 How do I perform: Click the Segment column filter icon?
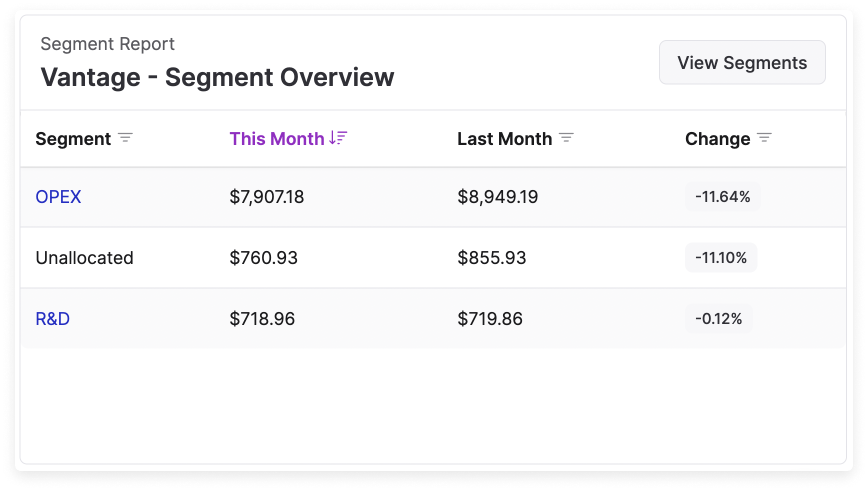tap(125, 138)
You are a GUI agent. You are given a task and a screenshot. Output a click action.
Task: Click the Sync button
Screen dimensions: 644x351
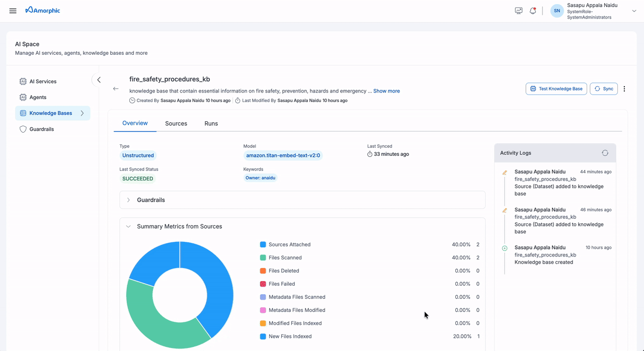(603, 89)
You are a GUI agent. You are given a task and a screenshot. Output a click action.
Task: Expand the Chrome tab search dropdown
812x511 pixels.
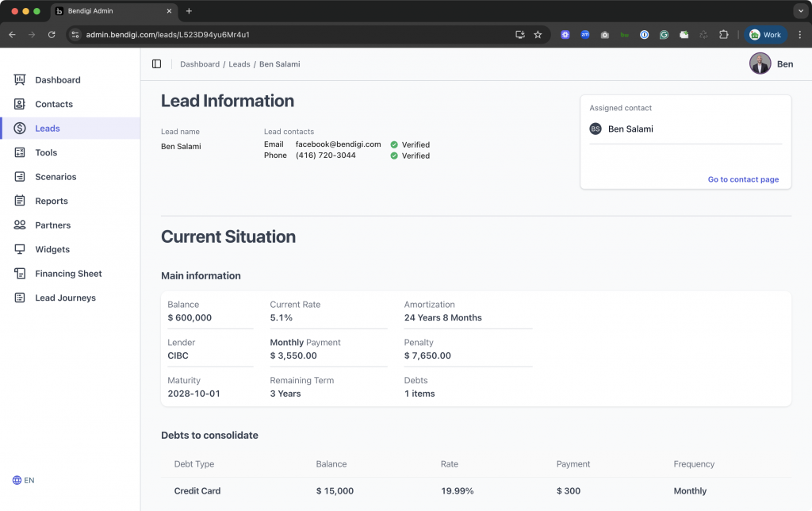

___

• Your assignment:
If a picture falls within the span, leave it out, and reproduce exactly the lines from the one containing "Task: Click the Sync button" through the end of the material, and no others.

• Answer:
Task: Click the Sync button
Screen dimensions: 644x351
(603, 89)
You are a GUI agent. You are given a task and a screenshot. Output a click action.
Task: Expand the Chrome tab search dropdown
812x511 pixels.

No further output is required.